The task: Extract every line of the records that contains the string "link", matching case exactly.

☆ ☆ ☆ ☆ ☆

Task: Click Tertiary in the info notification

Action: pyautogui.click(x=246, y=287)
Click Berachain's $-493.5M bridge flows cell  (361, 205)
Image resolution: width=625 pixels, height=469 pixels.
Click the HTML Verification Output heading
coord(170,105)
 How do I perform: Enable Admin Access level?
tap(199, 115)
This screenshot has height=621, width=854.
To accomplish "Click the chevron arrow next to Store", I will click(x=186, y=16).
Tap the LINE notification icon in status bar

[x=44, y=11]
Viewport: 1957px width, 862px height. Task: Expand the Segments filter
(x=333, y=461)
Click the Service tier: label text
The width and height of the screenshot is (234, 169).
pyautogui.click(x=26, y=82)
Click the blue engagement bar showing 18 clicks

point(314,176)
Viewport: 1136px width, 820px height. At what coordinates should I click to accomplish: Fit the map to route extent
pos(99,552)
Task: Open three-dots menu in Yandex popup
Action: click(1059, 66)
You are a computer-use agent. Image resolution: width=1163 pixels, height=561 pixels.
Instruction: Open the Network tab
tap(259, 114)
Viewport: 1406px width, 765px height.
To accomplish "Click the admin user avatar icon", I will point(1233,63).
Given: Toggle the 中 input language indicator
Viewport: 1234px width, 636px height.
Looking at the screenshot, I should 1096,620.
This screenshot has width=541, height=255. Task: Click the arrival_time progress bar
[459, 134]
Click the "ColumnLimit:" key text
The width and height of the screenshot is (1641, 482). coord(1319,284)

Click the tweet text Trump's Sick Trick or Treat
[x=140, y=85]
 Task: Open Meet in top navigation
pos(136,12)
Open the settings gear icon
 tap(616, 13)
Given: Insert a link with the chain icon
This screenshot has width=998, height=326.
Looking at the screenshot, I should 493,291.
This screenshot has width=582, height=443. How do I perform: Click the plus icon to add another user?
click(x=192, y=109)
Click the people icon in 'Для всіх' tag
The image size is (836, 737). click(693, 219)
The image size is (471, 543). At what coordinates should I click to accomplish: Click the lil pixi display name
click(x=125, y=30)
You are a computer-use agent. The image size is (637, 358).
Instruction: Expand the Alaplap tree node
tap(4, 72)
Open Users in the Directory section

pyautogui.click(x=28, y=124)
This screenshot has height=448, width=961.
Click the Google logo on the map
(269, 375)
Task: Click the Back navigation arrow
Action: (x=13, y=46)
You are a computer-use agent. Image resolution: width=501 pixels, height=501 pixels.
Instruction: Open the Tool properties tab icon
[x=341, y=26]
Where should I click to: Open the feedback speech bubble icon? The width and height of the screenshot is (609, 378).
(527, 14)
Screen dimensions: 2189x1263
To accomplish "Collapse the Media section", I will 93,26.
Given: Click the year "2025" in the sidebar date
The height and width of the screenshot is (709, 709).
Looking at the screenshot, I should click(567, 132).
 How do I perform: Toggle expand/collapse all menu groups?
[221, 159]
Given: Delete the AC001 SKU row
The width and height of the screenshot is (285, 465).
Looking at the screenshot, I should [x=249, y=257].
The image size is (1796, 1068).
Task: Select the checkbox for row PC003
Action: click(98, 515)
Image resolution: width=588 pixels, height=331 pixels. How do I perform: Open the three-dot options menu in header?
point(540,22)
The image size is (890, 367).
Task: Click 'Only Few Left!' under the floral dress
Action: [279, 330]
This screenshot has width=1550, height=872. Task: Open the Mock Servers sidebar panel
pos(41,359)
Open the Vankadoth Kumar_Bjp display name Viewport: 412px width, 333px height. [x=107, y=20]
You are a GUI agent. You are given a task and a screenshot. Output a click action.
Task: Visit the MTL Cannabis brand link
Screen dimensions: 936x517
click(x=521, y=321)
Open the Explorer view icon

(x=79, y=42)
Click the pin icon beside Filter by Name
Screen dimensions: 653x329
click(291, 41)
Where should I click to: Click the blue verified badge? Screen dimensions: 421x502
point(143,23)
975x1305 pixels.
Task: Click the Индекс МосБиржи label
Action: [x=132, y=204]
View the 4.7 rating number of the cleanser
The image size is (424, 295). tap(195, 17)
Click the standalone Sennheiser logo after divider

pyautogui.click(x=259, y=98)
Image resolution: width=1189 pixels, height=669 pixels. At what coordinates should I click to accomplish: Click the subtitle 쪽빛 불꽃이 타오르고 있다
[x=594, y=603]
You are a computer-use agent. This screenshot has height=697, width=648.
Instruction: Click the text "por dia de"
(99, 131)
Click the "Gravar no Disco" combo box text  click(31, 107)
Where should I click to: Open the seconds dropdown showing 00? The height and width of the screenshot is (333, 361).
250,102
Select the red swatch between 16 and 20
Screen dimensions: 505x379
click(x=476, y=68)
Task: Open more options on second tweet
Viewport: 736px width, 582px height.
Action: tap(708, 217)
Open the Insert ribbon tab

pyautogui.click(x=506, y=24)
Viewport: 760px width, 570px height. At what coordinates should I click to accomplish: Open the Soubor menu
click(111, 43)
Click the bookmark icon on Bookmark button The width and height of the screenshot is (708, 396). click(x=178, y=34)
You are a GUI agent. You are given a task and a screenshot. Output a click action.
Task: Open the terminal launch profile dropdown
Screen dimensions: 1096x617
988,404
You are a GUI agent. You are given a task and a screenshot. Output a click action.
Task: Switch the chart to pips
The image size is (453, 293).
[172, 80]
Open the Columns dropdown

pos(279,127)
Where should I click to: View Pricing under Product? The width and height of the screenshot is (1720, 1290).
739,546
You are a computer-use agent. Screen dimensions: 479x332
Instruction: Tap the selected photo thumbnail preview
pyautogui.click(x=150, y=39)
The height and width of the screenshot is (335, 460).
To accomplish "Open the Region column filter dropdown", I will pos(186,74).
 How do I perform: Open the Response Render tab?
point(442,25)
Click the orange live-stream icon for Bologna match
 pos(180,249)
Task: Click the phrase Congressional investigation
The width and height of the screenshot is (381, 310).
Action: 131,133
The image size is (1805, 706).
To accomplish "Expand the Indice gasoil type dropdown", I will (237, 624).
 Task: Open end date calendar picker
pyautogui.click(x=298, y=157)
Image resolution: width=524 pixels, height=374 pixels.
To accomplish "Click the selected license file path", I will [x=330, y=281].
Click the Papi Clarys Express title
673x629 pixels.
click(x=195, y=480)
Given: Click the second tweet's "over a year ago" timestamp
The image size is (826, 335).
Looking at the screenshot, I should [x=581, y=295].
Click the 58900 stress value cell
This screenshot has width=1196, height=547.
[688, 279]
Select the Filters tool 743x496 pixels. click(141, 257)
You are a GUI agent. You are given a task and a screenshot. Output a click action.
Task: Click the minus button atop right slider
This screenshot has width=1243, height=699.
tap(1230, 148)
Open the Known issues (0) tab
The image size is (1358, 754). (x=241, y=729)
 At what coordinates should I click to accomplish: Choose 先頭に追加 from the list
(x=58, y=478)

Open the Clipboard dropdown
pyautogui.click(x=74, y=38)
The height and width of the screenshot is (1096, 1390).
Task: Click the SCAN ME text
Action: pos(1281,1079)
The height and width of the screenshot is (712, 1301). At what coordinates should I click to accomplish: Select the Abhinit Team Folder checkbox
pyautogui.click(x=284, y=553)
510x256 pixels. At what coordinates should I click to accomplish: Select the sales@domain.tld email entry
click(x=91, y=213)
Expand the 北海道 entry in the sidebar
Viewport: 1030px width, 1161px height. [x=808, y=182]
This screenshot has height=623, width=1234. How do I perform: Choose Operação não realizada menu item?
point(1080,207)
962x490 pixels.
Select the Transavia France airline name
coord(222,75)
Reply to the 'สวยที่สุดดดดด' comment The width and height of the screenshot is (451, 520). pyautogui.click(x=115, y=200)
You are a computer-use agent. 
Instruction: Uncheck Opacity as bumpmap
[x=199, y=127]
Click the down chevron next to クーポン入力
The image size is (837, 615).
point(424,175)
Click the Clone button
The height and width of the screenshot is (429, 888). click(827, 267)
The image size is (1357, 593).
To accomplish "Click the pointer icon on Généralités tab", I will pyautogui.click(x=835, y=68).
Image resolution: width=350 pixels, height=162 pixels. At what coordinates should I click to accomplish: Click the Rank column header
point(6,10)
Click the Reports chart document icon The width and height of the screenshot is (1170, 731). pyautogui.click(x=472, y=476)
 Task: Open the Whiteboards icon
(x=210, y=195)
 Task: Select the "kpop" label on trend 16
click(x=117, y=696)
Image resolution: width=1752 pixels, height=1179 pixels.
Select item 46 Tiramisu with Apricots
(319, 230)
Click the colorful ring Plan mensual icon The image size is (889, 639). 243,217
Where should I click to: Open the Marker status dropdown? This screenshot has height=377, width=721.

☆ ☆ ☆ ☆ ☆

Answer in full:
Given: Insert a link with the chain icon
Task: Visit the MTL Cannabis brand link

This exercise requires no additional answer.